En effet, « Dans son rapport final d’observation relatif aux comptes et à la gestion de la communauté urbaine de Montpellier (pour les exercices 2010 à 2014), la chambre régionale des comptes avait mis en avant les risques inhérents au système d’aides que la collectivité accordait à quelques compagnies aériennes à travers le APFTE, une manifestation qu’elle avait déjà soutenue dans son rapport sur la région Languedoc-Roussillon. Les subventions versées étant susceptibles d’être assimilées à des aides d’État illégales, la chambre avait recommandé à la communauté urbaine de Montpellier de « notifier au préalable à la Commission européenne tout nouveau projet de versement d’une subvention à l’APFTE et de convenir avec cette dernière, ce qui profite ». d’une subvention annuelle d’environ 400 000 €, d’une évaluation documentée des retombées économiques de ses actions promotionnelles. Cette recommandation n’a pas été mise en œuvre.

En 2015 et 2016, la Préfecture de l’Hérault a également demandé la fin des subventions de l’APFTE à la Métropole, qui a continué à verser de l’argent jusqu’en 2018. Le rapport constate également que les dispositions relatives aux statuts de l’association (notamment les cotisations) n’ont pas été respectées et que les décisions du la structure manquait de traçabilité (on ne retrouve par exemple pas les procès-verbaux des conseils d’administration de certaines périodes).

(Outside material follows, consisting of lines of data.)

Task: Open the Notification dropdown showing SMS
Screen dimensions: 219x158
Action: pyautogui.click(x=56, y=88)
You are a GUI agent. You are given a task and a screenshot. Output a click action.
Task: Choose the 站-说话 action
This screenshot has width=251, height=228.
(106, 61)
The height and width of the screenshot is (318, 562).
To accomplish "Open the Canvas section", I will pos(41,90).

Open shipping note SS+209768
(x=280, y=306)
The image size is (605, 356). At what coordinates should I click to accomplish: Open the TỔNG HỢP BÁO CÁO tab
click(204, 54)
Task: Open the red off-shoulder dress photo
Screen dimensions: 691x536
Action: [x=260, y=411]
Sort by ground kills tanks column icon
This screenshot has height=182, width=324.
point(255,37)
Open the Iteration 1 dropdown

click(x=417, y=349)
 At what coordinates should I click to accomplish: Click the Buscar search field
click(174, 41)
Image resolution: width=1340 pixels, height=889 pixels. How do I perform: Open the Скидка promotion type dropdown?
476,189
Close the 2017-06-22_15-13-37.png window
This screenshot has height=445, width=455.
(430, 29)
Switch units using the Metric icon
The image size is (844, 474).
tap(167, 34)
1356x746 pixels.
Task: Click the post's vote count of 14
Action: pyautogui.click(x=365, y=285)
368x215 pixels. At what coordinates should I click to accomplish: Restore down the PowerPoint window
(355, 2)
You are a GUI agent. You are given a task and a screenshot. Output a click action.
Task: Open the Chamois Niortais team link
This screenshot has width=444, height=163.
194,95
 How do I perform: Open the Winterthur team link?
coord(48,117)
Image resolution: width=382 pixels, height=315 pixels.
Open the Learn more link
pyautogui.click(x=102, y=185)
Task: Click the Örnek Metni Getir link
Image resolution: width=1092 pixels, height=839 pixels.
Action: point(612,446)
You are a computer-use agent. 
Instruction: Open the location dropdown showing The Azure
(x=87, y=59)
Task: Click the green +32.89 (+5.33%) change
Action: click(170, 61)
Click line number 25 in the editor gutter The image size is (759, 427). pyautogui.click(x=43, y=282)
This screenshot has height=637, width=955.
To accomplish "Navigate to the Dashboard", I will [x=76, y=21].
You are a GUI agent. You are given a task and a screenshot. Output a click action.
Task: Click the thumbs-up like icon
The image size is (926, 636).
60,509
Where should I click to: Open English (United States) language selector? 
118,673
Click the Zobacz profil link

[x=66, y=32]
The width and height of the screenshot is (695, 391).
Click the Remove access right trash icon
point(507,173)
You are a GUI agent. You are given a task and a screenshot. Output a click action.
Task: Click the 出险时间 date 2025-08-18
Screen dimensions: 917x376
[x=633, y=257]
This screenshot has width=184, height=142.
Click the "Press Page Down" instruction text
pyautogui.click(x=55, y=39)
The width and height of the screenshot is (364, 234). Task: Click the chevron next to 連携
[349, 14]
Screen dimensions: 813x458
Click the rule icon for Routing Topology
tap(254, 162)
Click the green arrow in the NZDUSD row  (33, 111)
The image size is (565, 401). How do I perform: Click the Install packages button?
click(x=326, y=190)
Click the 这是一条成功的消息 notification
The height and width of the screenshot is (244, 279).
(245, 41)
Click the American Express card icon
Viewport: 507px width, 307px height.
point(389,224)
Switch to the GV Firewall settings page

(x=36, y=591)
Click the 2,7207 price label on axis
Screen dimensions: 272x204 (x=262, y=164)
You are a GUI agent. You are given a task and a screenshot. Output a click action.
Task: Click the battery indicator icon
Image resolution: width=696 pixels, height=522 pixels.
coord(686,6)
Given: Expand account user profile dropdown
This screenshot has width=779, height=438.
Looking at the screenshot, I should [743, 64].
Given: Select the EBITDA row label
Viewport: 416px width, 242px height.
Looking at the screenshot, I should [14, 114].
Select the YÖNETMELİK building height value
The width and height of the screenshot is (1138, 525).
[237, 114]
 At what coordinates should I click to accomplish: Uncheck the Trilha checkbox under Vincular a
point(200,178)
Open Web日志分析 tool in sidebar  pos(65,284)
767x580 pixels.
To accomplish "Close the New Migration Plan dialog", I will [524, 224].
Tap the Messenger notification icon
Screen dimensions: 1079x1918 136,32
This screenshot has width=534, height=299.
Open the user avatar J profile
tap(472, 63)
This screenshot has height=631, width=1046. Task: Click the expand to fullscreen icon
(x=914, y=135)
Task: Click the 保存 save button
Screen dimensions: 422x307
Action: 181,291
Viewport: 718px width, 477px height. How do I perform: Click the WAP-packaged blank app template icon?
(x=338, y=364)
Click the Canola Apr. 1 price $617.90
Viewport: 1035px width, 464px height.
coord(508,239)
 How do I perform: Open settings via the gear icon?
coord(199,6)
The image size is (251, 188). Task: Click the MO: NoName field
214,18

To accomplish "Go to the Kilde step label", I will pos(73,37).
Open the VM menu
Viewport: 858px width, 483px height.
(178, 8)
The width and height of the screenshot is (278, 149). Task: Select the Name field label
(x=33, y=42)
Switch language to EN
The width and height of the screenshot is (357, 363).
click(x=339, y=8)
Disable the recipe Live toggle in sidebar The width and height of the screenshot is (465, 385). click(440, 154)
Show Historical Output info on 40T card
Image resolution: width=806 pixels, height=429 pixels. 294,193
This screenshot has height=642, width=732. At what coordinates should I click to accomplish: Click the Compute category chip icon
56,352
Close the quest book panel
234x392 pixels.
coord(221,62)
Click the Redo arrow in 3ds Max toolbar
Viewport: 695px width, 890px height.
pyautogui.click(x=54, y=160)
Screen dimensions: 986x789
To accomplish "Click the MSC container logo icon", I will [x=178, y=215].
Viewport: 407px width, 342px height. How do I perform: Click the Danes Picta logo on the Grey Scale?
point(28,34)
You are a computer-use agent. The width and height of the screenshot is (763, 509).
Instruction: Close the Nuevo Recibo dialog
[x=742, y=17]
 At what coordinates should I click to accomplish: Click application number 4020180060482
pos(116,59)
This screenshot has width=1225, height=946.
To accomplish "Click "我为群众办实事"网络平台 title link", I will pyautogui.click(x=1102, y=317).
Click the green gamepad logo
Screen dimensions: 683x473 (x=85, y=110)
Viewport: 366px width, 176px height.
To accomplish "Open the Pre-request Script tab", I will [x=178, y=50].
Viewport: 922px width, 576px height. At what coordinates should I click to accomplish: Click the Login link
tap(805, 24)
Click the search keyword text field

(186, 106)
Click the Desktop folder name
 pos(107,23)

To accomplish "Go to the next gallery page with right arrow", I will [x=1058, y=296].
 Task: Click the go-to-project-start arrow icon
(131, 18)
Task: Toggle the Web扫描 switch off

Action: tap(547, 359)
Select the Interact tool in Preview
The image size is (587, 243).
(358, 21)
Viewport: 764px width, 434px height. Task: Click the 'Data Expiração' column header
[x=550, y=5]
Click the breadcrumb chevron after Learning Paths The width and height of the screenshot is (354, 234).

Les communautés réagissent

Dans sa réponse à la Chambre régionale des comptes, en date du 4 décembre 2023, Carole Delga, présidente de la région Occitanie, rappelle que « Si Ryanair a versé cette somme de 9,206 millions d’euros à l’APFTE, la compagnie a également déposé un recours en annulation devant le Tribunal de l’Union européenne en février 2021. Dans l’attente d’un jugement définitif, l’APFTE n’a pas remboursé cette somme aux différents bailleurs de fonds, dont la Région Occitanie pour 3 791 635 €.

Elle précise que « La Région Occitanie a fait le choix, en ce qui la concerne, de ne pas encore demander ce versement […] même si ce paiement est nécessaire et légitime »et ajoute que la Région “privilégie donc à ce stade la solution du maintien de la somme contestée dans les comptes de l’APFTE, qui assume pleinement le risque juridique et comptable du remboursement à Ryanair […] de manière à garantir, sous forme de dette, le versement de cette somme par l’APFTE à la Région en cas d’issue favorable à nos intérêts dans le litige avec Ryaniair.

La Ville de Montpellier, de son côté, a insisté, dans sa réponse, sur « confirmer qu’elle a respecté les règles de droit en vigueur en suivant les recommandations de la préfecture de l’Hérault, et a donc mis fin aux paiements dès qu’elle lui a été demandée », et explique que la Chambre a tort de dire que la Ville a continué à verser de l’argent à l’APFTE après les recommandations de la Préfecture. La Ville a également demandé le remboursement de la somme qui lui est due (707 464,47 €). La Métropole a fait de même en demandant le remboursement de 2 777 572,94 €.

De son côté, l’APFTE précise qu’elle a organisé un système de restitution de sommes via des conventions, et que cela dépend de l’issue finale du contentieux mené par Rynair devant les instances européennes.